## Description of the task
Retype the listing exactly, minus its pictures.

[Data excerpts]

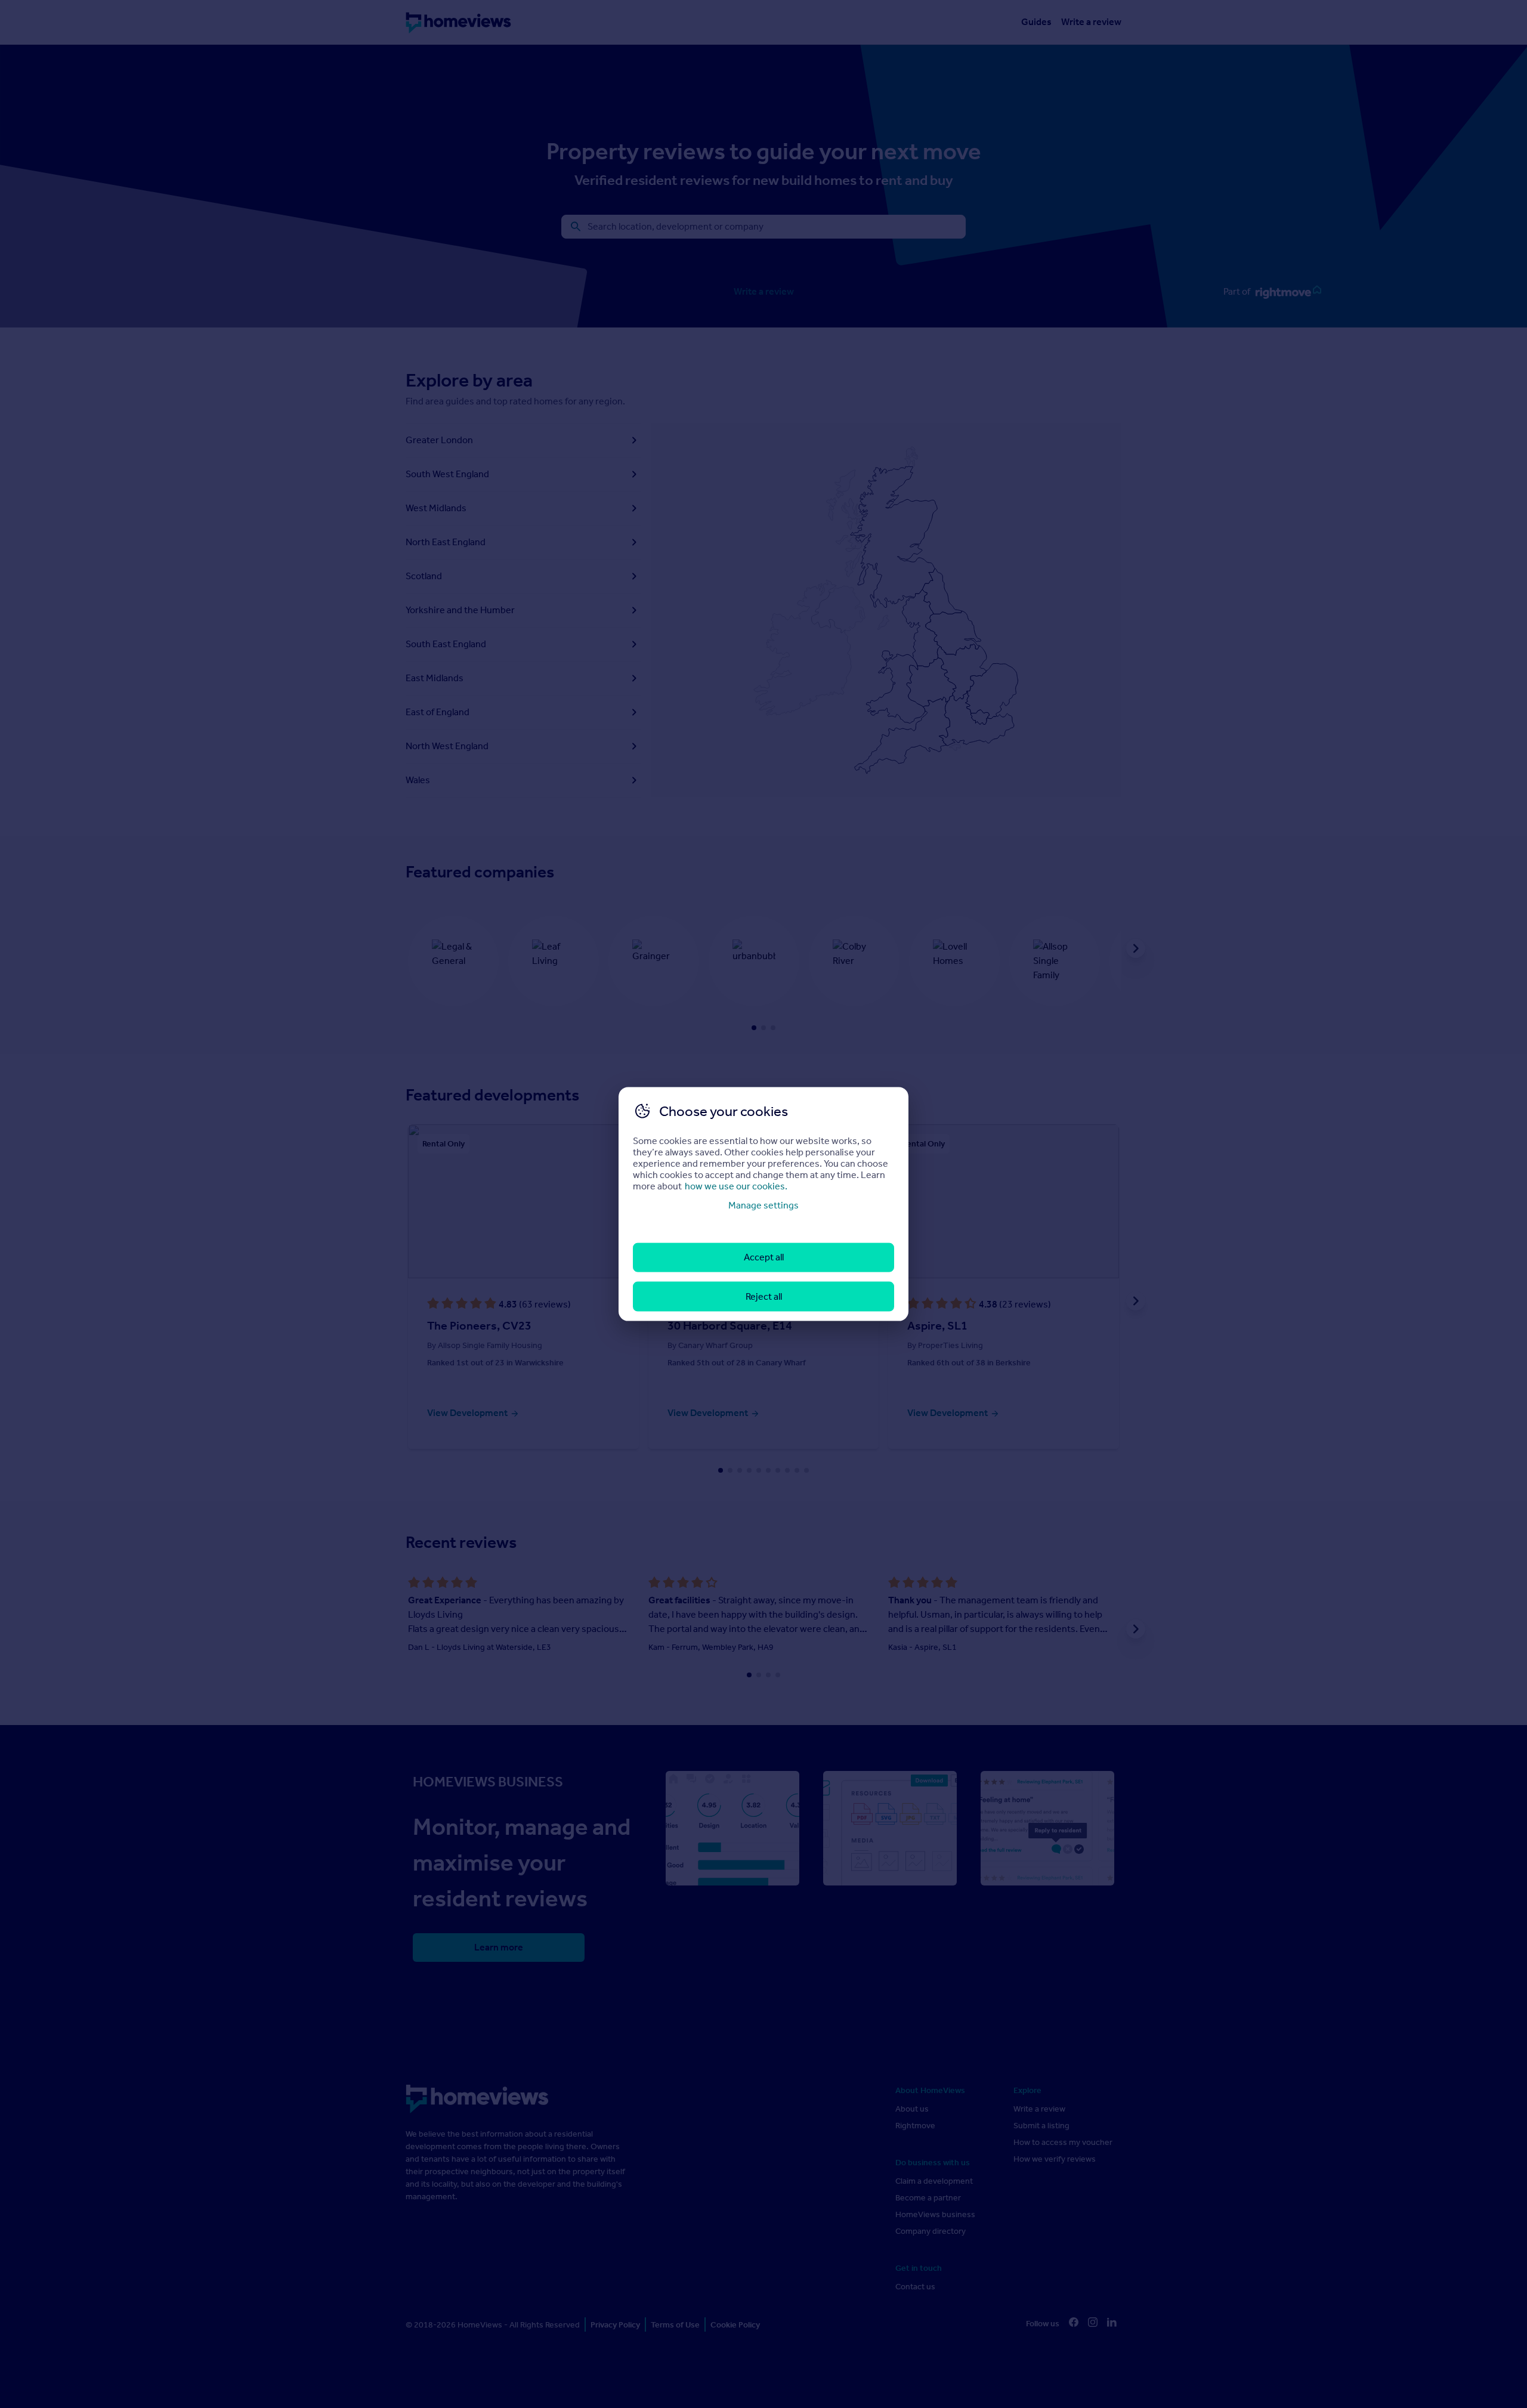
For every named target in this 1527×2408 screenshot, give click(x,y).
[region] (763, 1204)
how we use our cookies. (736, 1186)
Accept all (764, 1257)
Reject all (764, 1296)
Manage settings (763, 1205)
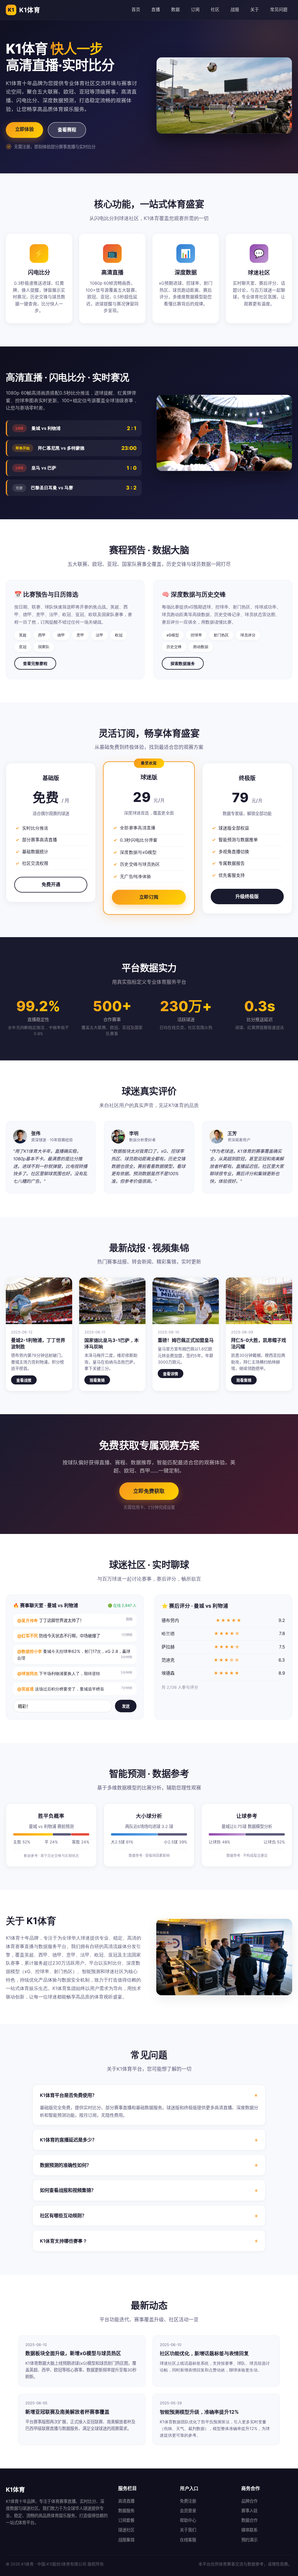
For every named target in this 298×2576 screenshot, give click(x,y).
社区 (215, 9)
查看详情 (170, 1374)
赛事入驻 (249, 2510)
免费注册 (188, 2500)
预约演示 (249, 2539)
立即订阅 (148, 897)
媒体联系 (249, 2529)
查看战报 (23, 1380)
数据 (175, 9)
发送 (126, 1706)
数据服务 (126, 2510)
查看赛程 (67, 130)
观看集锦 (97, 1380)
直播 (155, 9)
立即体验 (24, 129)
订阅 (195, 9)
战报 (234, 9)
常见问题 (279, 9)
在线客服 (188, 2539)
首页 (136, 9)
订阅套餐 (126, 2520)
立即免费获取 (149, 1491)
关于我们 (188, 2529)
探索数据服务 (183, 663)
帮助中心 (188, 2520)
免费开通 (51, 884)
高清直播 (126, 2500)
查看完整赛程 (35, 663)
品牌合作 (249, 2500)
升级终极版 (247, 896)
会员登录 (188, 2510)
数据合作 (249, 2520)
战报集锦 (126, 2539)
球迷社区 (126, 2529)
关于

[/Data excerpts]

## The completed task
For every named target in this 1527×2408 screenshot, give click(x,y).
[region] (763, 1204)
how we use our cookies. (736, 1186)
Accept all (764, 1257)
Reject all (764, 1296)
Manage settings (763, 1205)
For every named target in this 298×2576 screenshot, give click(x,y).
社区 (215, 9)
查看详情 (170, 1374)
赛事入驻 (249, 2510)
免费注册 (188, 2500)
预约演示 (249, 2539)
立即订阅 (148, 897)
媒体联系 (249, 2529)
查看战报 (23, 1380)
数据 (175, 9)
发送 (126, 1706)
数据服务 (126, 2510)
查看赛程 (67, 130)
观看集锦 (97, 1380)
直播 (155, 9)
立即体验 (24, 129)
订阅 (195, 9)
战报 (234, 9)
常见问题 (279, 9)
在线客服 (188, 2539)
首页 (136, 9)
订阅套餐 (126, 2520)
立即免费获取 (149, 1491)
关于我们 (188, 2529)
探索数据服务 (183, 663)
帮助中心 (188, 2520)
免费开通 (51, 884)
高清直播 (126, 2500)
查看完整赛程 (35, 663)
品牌合作 (249, 2500)
升级终极版 (247, 896)
会员登录 (188, 2510)
数据合作 (249, 2520)
战报集锦 (126, 2539)
球迷社区 (126, 2529)
关于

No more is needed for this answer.